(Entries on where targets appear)
----------------

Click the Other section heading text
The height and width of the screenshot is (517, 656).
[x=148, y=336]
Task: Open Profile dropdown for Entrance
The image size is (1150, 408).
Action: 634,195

----------------

### [Short exercise]
Rewrite every line of the entries above, requests included. Multiply each coordinate in the answers by 1.05 and round to whole numbers, rounding halves up.

### [Full solution]
Click the Other section heading text
The height and width of the screenshot is (517, 656).
[x=155, y=353]
Task: Open Profile dropdown for Entrance
The image size is (1150, 408).
Action: 666,205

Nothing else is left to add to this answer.